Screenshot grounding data
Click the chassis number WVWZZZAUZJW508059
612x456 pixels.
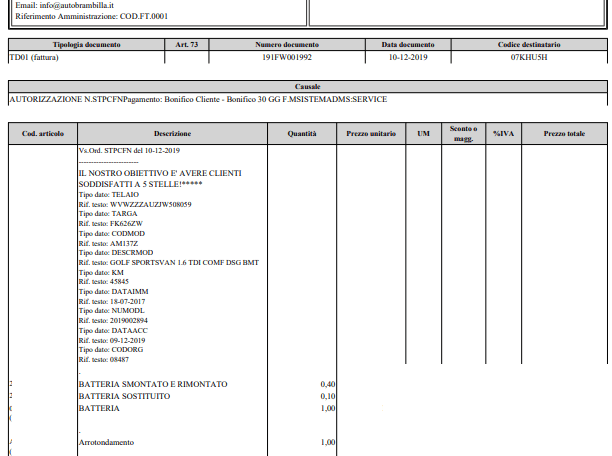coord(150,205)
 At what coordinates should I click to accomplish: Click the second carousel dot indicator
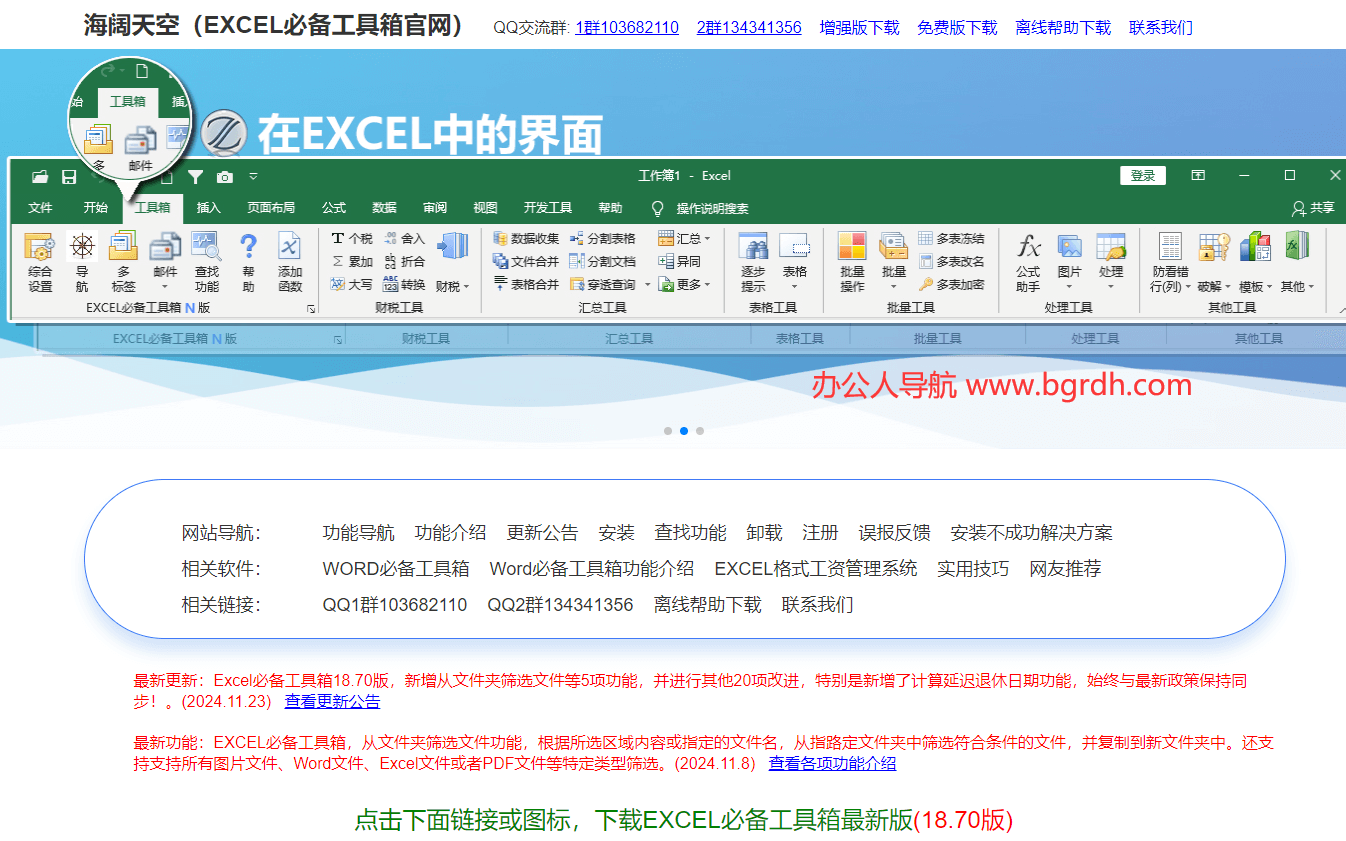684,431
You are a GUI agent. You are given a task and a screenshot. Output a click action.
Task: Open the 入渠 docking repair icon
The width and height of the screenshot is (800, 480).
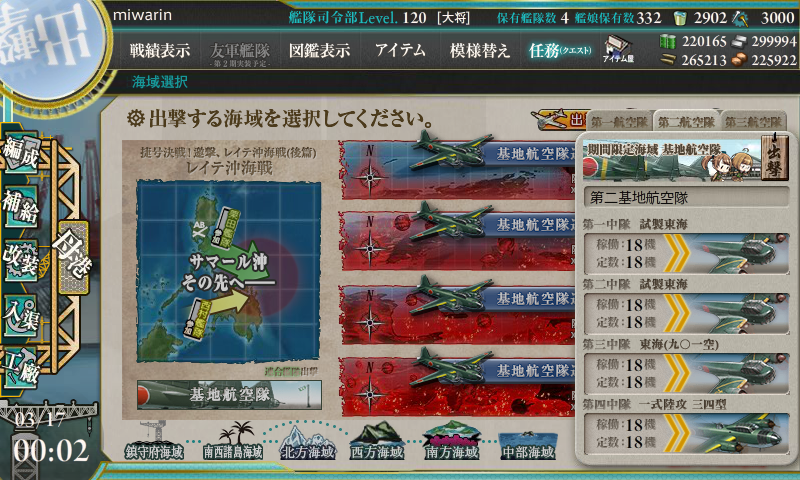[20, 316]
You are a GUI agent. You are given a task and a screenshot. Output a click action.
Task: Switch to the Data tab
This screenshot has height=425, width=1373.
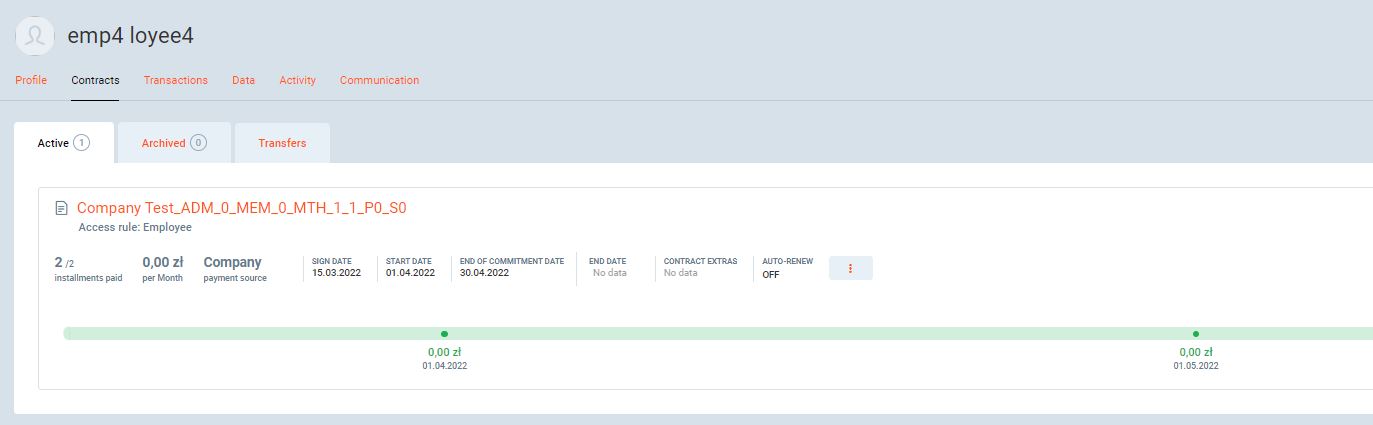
--
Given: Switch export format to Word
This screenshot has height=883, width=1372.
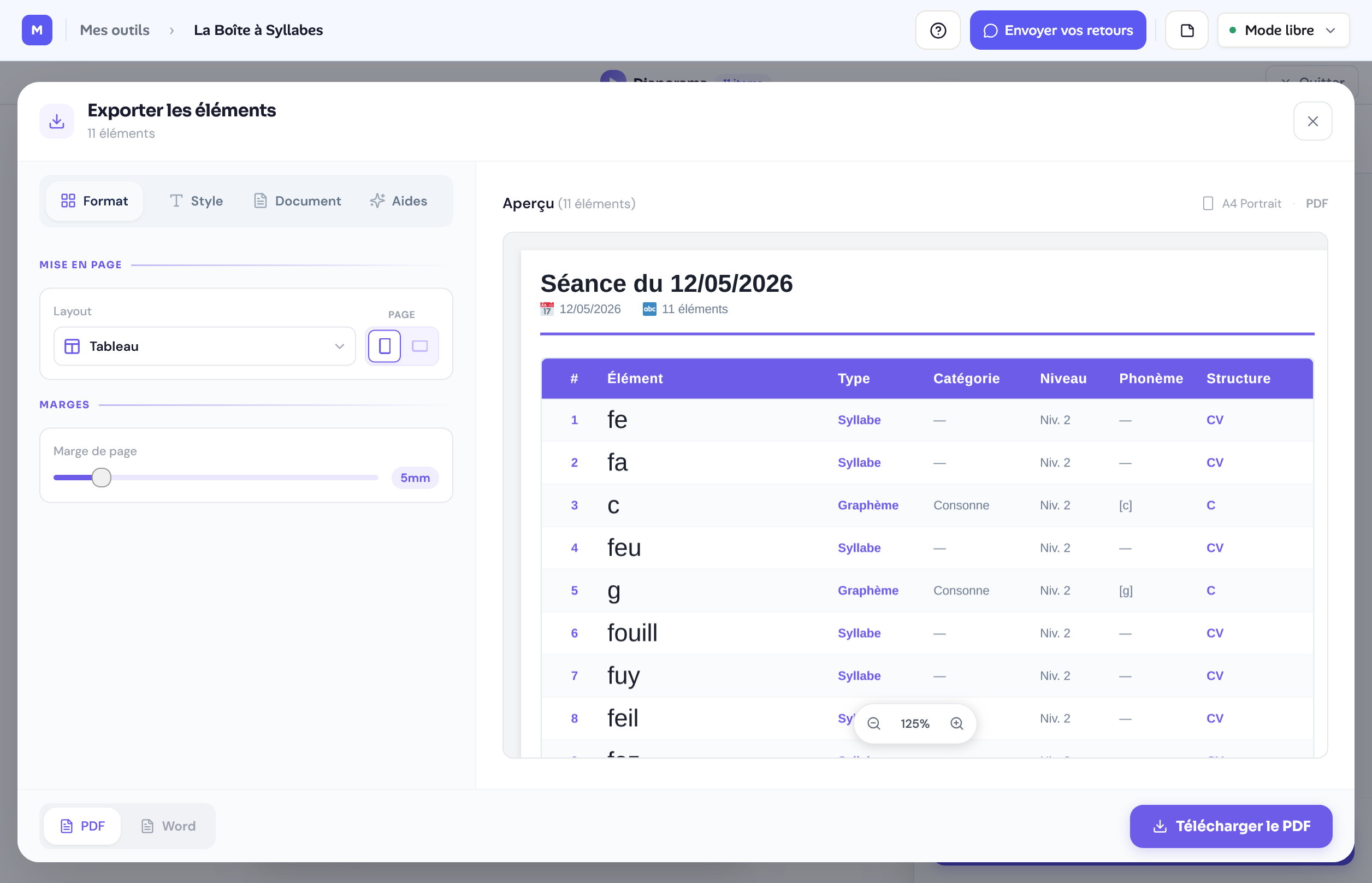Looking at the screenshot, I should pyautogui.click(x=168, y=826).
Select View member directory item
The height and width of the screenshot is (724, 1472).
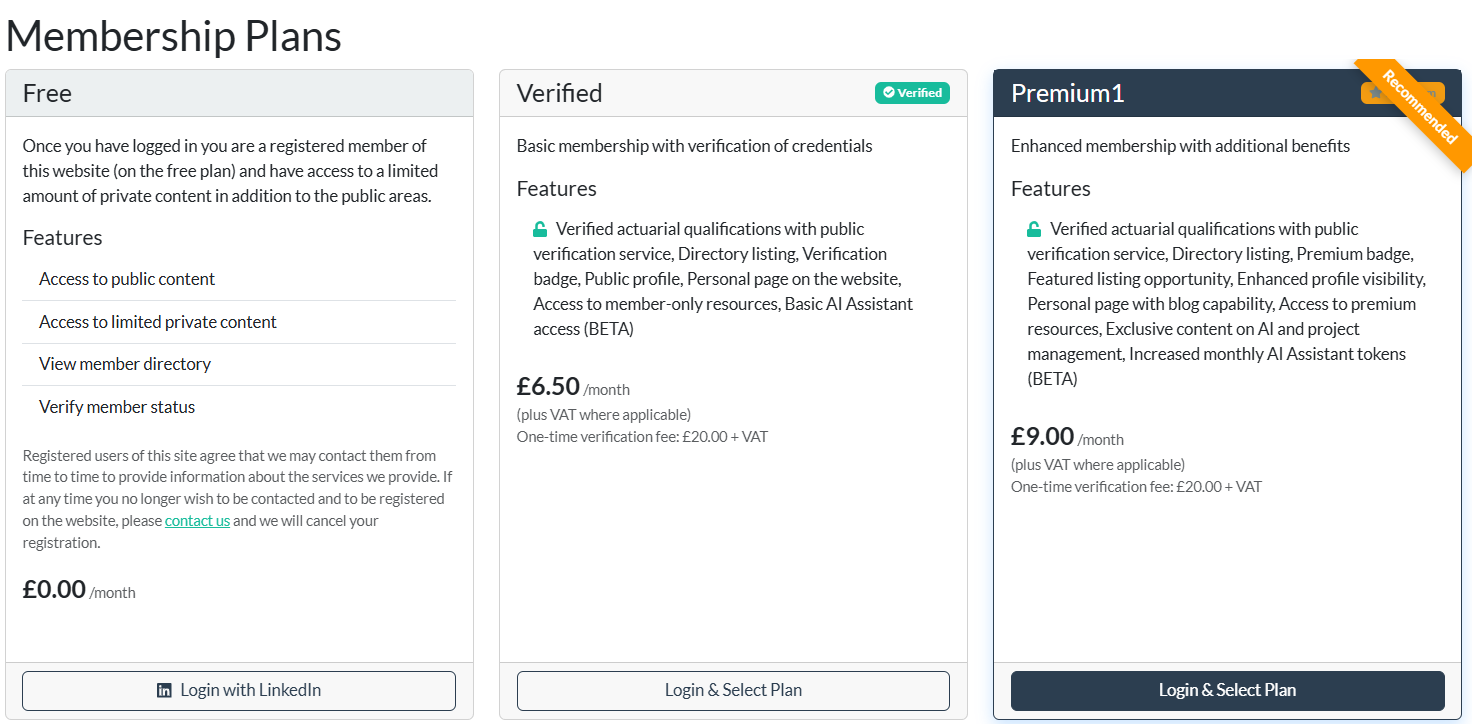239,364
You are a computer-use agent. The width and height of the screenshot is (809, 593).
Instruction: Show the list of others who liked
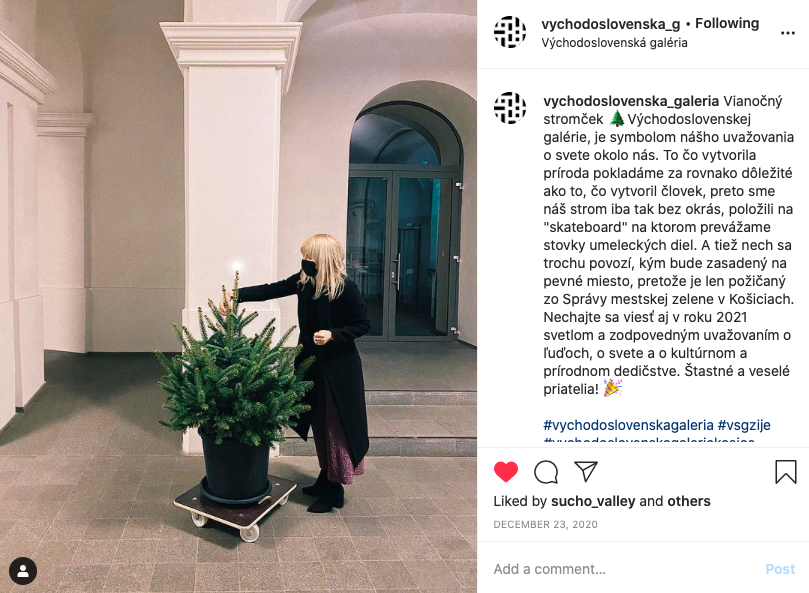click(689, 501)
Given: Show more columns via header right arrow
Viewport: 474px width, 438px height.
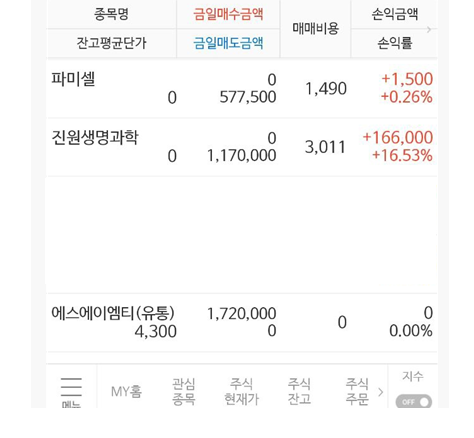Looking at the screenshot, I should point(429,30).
...
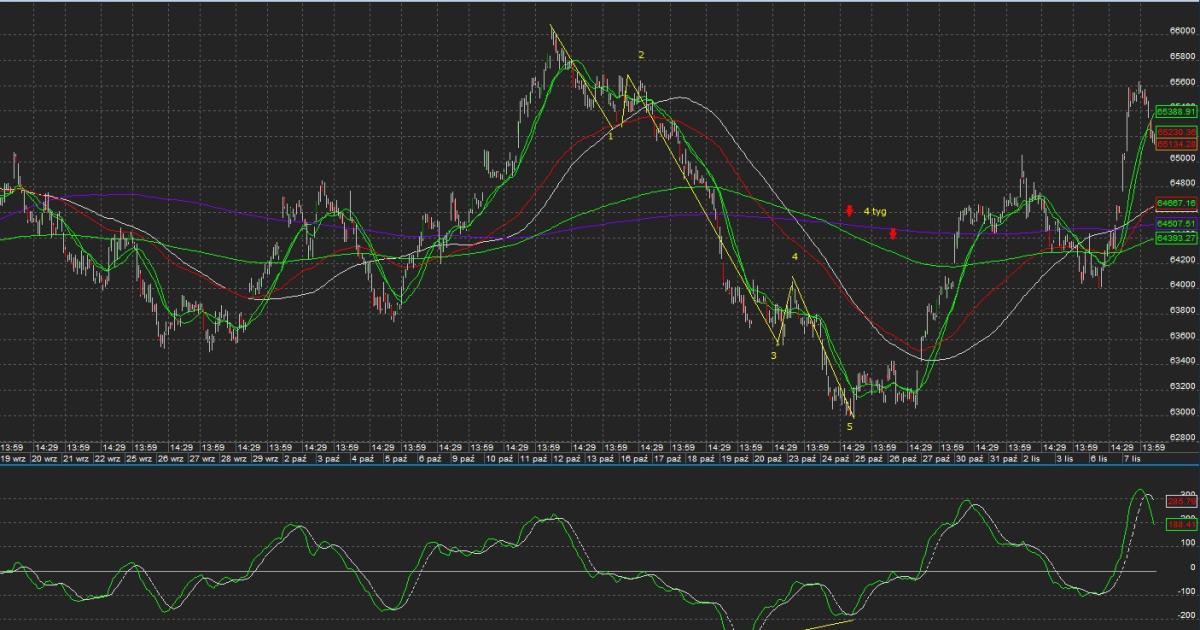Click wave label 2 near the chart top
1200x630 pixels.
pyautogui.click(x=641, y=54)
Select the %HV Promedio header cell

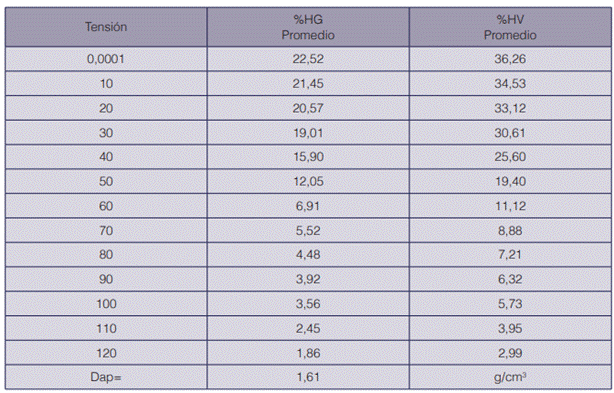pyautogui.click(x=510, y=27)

- [ACTIVITY] Above are records; write out the lines from the one with "Click the chassis number WVWZZZAUZJW508059" down to the one with "This screenshot has height=425, width=1373.", exactly, leaving the pictures out.

- [YOUR SOLUTION]
Click the chassis number WVWZZZAUZJW508059
612x456 pixels.
coord(150,205)
 At what coordinates should I click to accomplish: Click the second carousel dot indicator
684,431
You are a GUI agent. You are given a task and a screenshot. Output a click action.
Task: Open the 入渠 docking repair icon
The width and height of the screenshot is (800, 480).
[20, 316]
You are a GUI agent. You are given a task and a screenshot. Output a click action.
Task: Switch to the Data tab
This screenshot has height=425, width=1373.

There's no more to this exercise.